---- Source passage

Fertility and Sterility
- Discipline: Reproductive medicine
- Language: English
- Edited by: Kurt Barnhart

Publication details
- History: 1950–present
- Publisher: Elsevier on behalf of the American Society for Reproductive Medicine
- Frequency: Monthly
- Impact factor: 7.490 (2021)

Standard abbreviations
- ISO 4: Fertil. Steril.

Indexing
- CODEN: FESTAS
- ISSN: 0015-0282 (print) 1556-5653 (web)
- LCCN: 53020756
- OCLC no.: 01569122

Links
- Journal homepage; Online access; Onlinre archive; Journal page at society website;

= Fertility and Sterility =

Fertility and Sterility is a monthly peer-reviewed medical journal published by Elsevier on behalf of the American Society for Reproductive Medicine. It was established in 1950 and is an official journal of several societies (American Society for Reproductive Medicine, Society for Reproductive Endocrinology and Infertility, Society of Reproductive Surgeons, Society for Assisted Reproductive Technology, Society for Male Reproduction and Urology, Pacific Coast Reproductive Society, Canadian Fertility and Andrology Society). The journal covers research in basic and clinical reproduction, primarily concerning human fertility, and addresses related ethical and societal issues.

--------
---- Extracted entries

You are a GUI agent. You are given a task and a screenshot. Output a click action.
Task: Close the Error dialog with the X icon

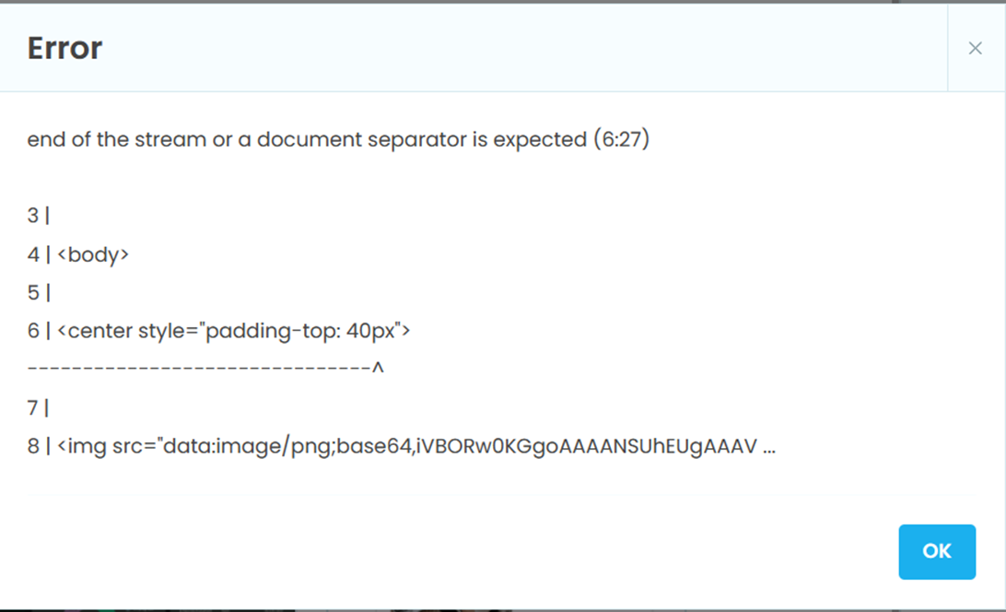pyautogui.click(x=976, y=48)
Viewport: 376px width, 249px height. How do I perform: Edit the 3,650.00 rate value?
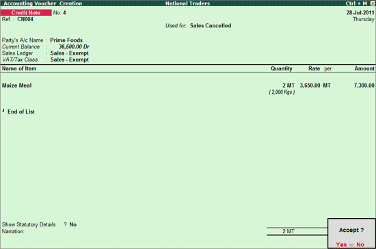pos(310,86)
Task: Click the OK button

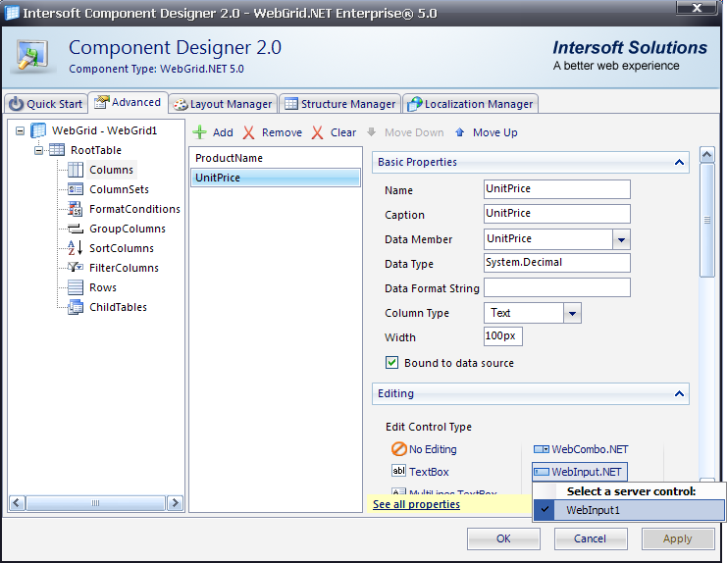Action: [x=503, y=538]
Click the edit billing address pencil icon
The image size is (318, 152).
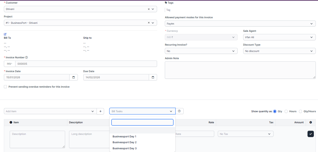click(x=5, y=34)
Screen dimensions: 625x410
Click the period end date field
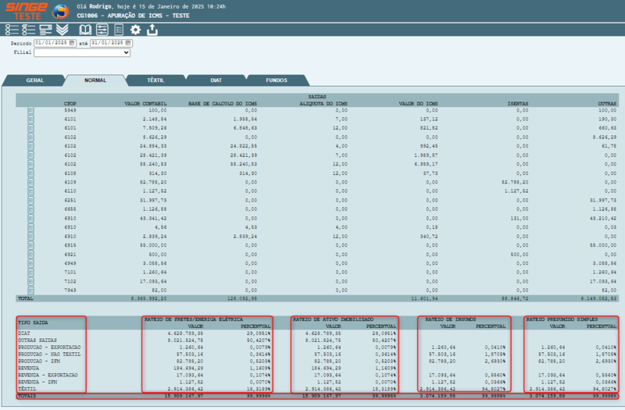(x=107, y=43)
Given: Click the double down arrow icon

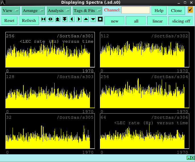Looking at the screenshot, I should [x=65, y=19].
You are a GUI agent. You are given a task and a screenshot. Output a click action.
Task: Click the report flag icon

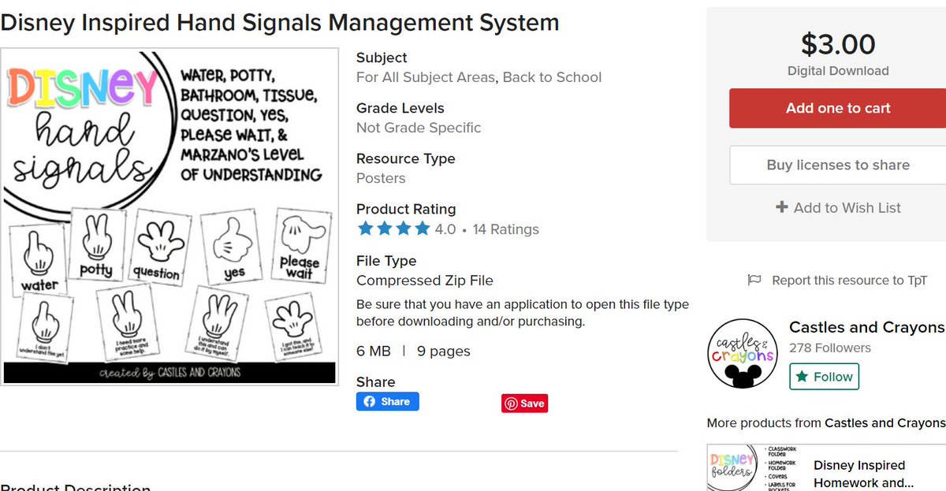coord(754,281)
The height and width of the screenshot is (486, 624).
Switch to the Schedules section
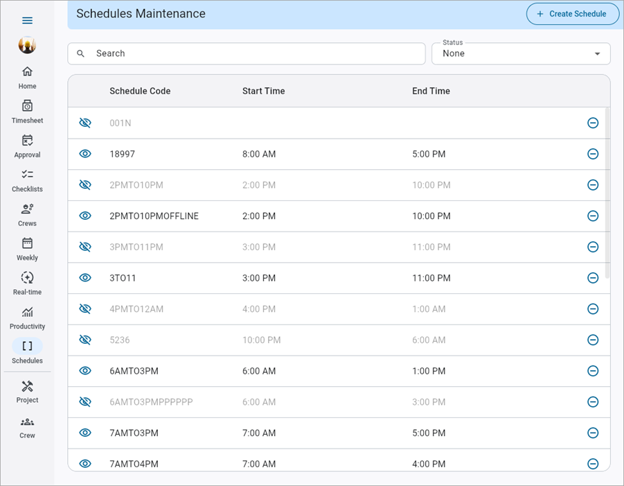[27, 350]
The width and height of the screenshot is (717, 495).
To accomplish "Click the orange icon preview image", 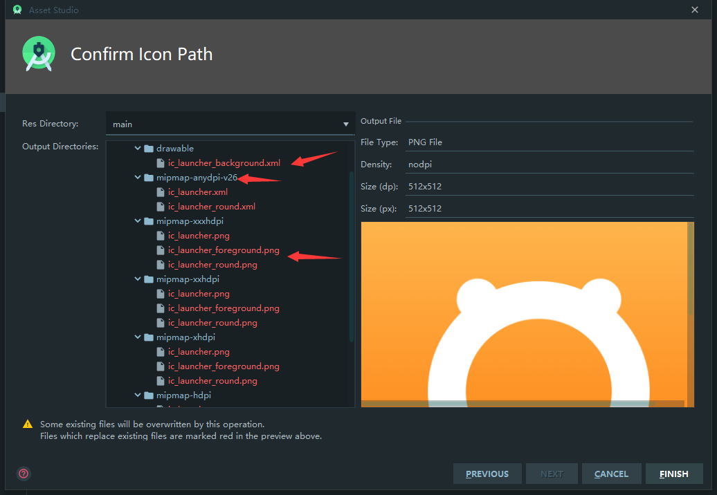I will click(527, 314).
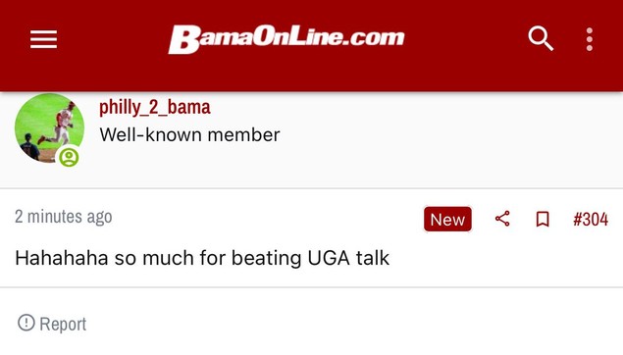Click the 2 minutes ago timestamp

point(64,217)
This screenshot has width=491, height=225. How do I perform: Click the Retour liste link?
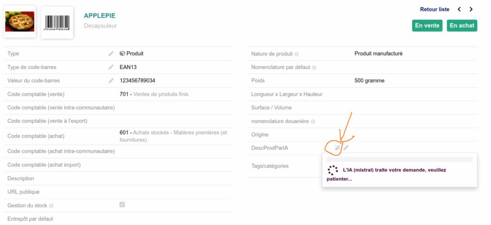point(434,10)
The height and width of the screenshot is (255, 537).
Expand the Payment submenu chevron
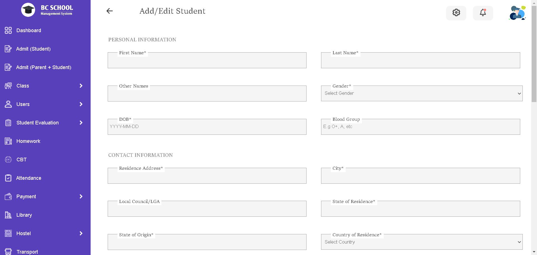[x=81, y=197]
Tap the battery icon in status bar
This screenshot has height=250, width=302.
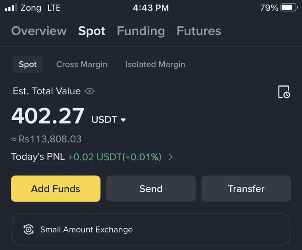[289, 8]
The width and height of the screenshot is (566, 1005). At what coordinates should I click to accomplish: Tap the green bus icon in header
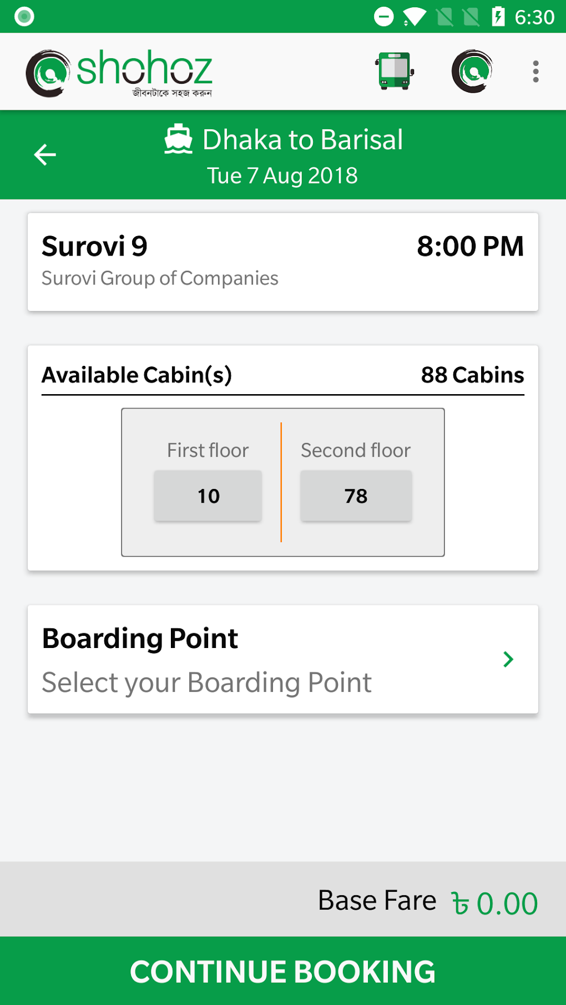395,71
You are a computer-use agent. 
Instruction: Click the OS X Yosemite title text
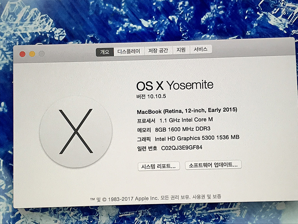[x=175, y=85]
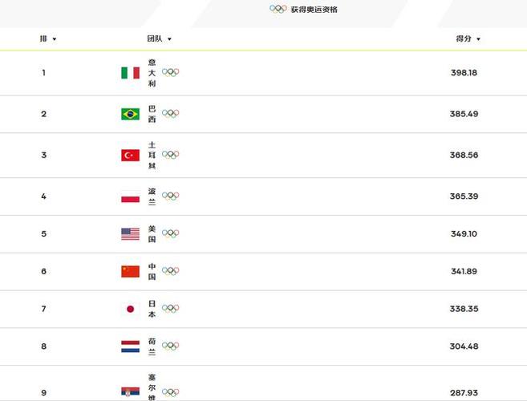Click Olympic rings badge beside 中国
The image size is (527, 401).
170,271
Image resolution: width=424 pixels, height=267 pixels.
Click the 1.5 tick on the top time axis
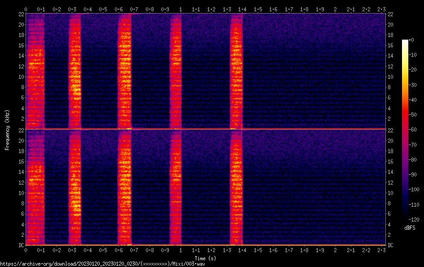point(258,9)
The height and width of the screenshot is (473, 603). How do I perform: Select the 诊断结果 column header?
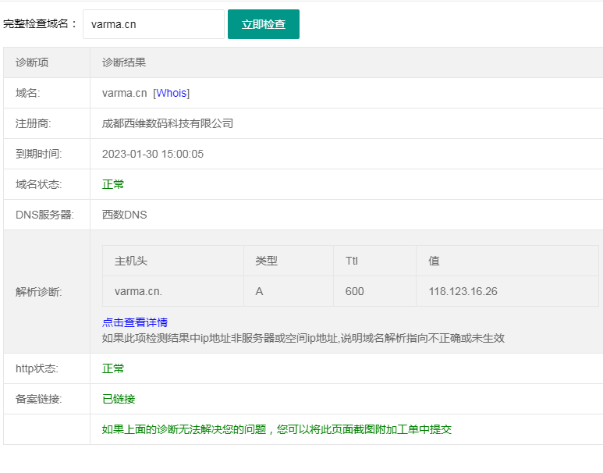pyautogui.click(x=124, y=62)
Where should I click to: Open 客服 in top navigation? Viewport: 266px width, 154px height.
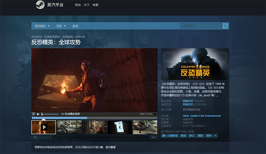pos(96,5)
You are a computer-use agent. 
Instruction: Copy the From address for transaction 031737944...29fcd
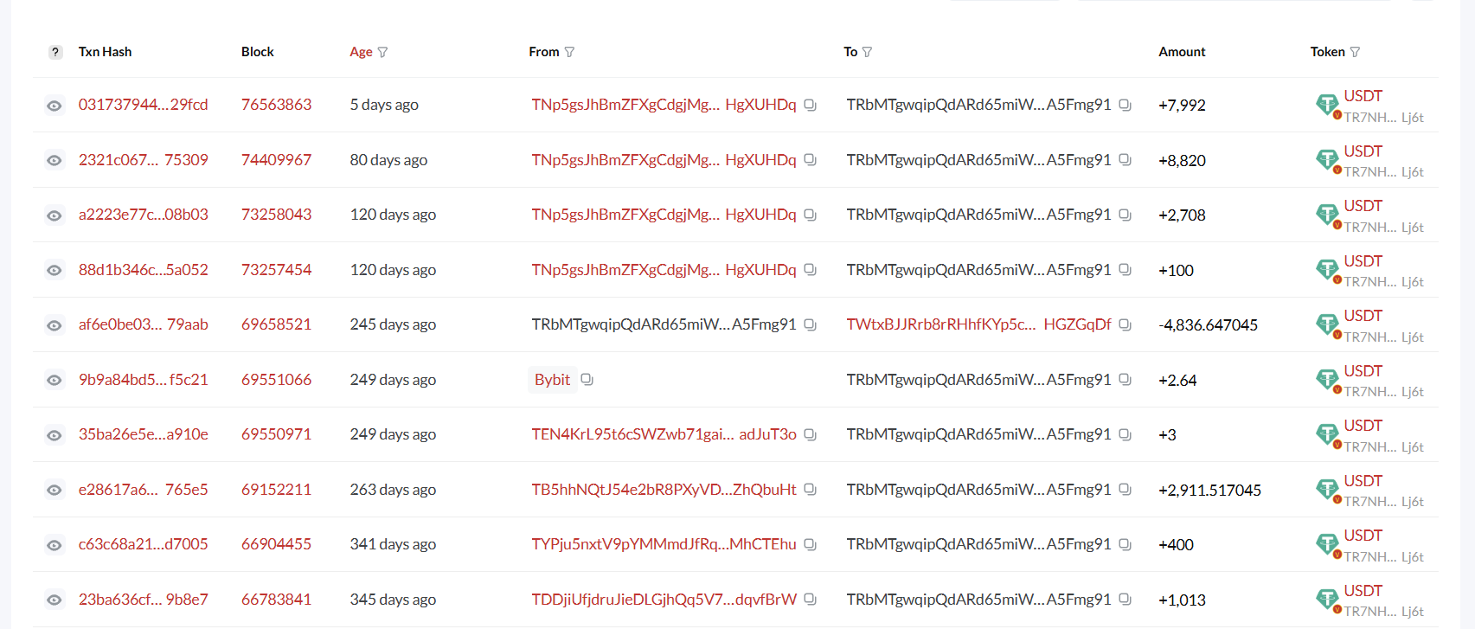[x=810, y=105]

--------

__Required action 1__. According to the Fertility and Sterility entry, who is the journal's editor?
__Required action 2__. Summarize the Fertility and Sterility entry in two sentences.
__Required action 3__. Write a continuation of the Fertility and Sterility entry, picking up right after its final sentence.

__Written reply 1__. Kurt Barnhart.

__Written reply 2__. Fertility and Sterility is a monthly peer-reviewed medical journal, established in 1950 and published by Elsevier on behalf of the American Society for Reproductive Medicine, and it serves as an official journal of several reproductive medicine societies. It covers basic and clinical research in reproduction, mainly on human fertility, and addresses related ethical and societal issues.

__Written reply 3__.
==History==
The journal was established in 1950 with Pendleton Tompkins as the first editor-in-chief. The current editor is Kurt Barnhart.

==Abstracting and indexing==
The journal is abstracted and indexed in the Science Citation Index Expanded and Scopus. According to the Journal Citation Reports, the journal has a 2021 impact factor of 7.490.